WILL you be celebrating Christmas or Xmas this year?
The advertising world's penchant for fancy abbreviations has seen an increasing use of Xmas over recent years, to the extent that it is becoming more common in general use, despite a deal of vigorous opposition to it.
The chief argument is that it tends to take Christ out of a celebration that came into being because of Christ.
The word Christmas gained common usage a long time after the death of Christ.
Few people use Xmas for any reason other than to save space or to gain some type of commercial impact. Those who do defend its use generally say the X is a symbol for Christ.

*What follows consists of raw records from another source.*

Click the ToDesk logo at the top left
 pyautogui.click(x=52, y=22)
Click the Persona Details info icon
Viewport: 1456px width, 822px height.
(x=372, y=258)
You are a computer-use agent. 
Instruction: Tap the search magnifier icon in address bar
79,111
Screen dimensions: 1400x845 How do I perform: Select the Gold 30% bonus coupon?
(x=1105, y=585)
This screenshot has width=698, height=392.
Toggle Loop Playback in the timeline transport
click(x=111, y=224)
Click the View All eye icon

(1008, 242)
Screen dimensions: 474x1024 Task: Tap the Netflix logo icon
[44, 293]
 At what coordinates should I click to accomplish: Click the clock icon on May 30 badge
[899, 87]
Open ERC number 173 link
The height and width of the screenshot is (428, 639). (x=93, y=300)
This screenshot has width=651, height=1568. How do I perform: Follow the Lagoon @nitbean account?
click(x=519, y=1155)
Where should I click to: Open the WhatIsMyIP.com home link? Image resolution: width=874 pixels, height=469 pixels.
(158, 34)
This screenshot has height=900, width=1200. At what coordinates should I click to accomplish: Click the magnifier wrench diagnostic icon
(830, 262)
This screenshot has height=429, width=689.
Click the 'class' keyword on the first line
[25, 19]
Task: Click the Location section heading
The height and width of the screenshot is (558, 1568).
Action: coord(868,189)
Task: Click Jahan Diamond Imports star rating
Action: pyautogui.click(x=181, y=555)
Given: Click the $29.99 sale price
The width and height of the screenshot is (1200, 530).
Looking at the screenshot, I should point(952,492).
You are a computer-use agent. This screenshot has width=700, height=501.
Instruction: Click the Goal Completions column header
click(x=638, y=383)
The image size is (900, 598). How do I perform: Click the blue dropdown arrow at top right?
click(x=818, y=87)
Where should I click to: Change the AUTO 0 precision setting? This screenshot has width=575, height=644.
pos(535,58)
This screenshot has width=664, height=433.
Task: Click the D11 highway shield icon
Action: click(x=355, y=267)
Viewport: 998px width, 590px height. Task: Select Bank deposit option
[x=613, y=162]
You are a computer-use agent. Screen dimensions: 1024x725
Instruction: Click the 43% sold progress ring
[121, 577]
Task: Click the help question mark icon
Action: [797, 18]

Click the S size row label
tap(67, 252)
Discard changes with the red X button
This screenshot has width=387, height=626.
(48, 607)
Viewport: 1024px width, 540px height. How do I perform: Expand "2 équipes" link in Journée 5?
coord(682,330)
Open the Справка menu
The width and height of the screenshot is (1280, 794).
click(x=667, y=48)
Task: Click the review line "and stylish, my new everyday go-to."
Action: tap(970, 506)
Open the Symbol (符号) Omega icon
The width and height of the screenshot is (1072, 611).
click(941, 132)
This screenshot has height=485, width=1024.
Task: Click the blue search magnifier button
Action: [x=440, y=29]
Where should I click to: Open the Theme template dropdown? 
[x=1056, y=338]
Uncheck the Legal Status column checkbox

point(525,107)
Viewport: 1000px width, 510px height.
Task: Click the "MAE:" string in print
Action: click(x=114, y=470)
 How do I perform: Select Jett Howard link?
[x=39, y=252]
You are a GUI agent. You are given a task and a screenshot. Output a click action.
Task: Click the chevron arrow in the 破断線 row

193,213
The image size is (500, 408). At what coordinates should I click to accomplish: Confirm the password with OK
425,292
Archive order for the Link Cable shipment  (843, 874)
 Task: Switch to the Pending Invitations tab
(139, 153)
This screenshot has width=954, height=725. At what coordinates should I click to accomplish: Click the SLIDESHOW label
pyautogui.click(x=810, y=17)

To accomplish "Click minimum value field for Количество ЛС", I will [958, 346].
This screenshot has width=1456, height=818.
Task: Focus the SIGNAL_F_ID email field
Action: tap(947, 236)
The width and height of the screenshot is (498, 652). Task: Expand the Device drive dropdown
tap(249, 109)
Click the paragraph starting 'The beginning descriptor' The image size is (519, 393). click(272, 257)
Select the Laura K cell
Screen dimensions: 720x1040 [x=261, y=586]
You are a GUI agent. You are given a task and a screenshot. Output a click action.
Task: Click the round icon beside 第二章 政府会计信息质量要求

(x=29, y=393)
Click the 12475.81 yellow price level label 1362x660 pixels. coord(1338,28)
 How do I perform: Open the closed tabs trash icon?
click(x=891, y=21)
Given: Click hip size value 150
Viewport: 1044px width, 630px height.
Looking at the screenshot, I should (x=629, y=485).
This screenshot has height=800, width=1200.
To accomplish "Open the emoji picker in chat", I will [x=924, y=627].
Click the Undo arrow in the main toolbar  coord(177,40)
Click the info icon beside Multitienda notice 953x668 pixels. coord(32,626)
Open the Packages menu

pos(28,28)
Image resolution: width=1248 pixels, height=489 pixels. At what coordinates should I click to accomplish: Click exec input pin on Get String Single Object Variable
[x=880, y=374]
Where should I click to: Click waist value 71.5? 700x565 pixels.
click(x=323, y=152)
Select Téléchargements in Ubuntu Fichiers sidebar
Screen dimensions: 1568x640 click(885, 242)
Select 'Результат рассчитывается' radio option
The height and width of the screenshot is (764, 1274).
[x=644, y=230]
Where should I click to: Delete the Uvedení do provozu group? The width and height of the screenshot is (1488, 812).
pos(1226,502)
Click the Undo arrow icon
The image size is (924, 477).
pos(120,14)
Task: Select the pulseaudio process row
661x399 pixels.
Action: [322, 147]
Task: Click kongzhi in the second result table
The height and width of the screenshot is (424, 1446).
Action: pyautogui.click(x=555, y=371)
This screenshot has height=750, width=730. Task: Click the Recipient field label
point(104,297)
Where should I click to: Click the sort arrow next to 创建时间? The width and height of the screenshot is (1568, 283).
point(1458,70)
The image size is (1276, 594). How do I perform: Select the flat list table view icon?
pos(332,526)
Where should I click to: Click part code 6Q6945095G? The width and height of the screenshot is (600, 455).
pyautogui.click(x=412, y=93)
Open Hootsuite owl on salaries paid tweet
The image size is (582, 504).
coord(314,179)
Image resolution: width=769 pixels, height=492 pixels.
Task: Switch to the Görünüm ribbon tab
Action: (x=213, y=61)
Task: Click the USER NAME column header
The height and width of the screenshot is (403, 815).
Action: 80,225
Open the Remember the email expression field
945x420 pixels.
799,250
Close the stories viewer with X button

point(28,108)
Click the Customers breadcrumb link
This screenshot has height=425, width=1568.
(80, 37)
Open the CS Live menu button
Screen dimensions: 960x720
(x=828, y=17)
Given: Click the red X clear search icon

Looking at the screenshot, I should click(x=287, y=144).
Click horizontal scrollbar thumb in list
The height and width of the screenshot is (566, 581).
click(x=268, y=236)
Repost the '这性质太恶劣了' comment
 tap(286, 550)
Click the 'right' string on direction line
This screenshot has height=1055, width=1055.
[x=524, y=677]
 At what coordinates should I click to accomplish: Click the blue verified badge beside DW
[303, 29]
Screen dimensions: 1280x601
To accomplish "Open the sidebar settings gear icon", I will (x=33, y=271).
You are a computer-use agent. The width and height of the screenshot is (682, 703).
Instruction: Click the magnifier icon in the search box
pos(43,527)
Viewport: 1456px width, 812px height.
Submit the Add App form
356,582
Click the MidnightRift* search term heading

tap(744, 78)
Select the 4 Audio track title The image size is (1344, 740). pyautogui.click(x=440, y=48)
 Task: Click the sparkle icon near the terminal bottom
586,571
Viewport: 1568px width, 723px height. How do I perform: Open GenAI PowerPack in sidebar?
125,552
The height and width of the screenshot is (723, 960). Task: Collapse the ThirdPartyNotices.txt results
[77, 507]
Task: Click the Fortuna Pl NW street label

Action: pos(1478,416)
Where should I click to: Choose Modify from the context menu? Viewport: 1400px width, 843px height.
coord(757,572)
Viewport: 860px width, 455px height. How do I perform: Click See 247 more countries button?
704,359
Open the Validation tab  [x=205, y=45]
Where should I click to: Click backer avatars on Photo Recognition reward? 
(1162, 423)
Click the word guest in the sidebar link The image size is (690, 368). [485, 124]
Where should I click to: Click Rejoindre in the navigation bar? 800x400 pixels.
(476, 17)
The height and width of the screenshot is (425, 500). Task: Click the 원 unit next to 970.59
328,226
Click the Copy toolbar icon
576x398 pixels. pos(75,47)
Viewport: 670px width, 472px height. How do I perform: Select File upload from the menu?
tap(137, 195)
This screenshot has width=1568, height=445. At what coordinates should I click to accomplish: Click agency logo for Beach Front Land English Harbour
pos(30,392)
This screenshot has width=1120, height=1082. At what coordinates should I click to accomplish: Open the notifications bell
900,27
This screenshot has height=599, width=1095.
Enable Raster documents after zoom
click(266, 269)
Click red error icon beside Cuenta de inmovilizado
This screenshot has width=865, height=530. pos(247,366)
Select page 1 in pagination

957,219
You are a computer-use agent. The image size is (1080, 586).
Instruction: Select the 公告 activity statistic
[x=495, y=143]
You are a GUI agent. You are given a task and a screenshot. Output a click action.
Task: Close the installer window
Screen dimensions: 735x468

The Oxford Illustrated Dictionary says of X: "Symbol for Christ, representing the chi in Greek, used in abbreviations such as Xmas".
The word Christian was a recognised title in the New Testament period, although according to the Illustrated Bible Dictionary (Vol 1) published by Inter-Varsity Press of Leicester, England, "it is evident there were other names which Christians used".
Xmas is a contraction of Christmas. Barely allowable in its common use in writing and printing, is intolerable in the pronunciation Exmas.Eric Partridge
The book said Christanoi might "have been originally thought of as soldiers of Christus, of the household of Christus or the partisans of Christus".
"Luke, [the author of the first history of the church] who clearly knew the church there well, places the first use of the name at Syrian Antioch. Luke has shown Antioch as the first church with a significant pure-Gentile, ex-pagan element, that is the first place where pagans would see Christianity as something other than a Jewish sect. Appropriate names for the converts would not be long coming.
"If Christian was originally a nickname, it was, like the Methodists later on, adopted by the recipients. In the earliest second century literature, the name is employed without question by the Christian bishop Ignatius and the pagan governor Pliny," the dictionary says.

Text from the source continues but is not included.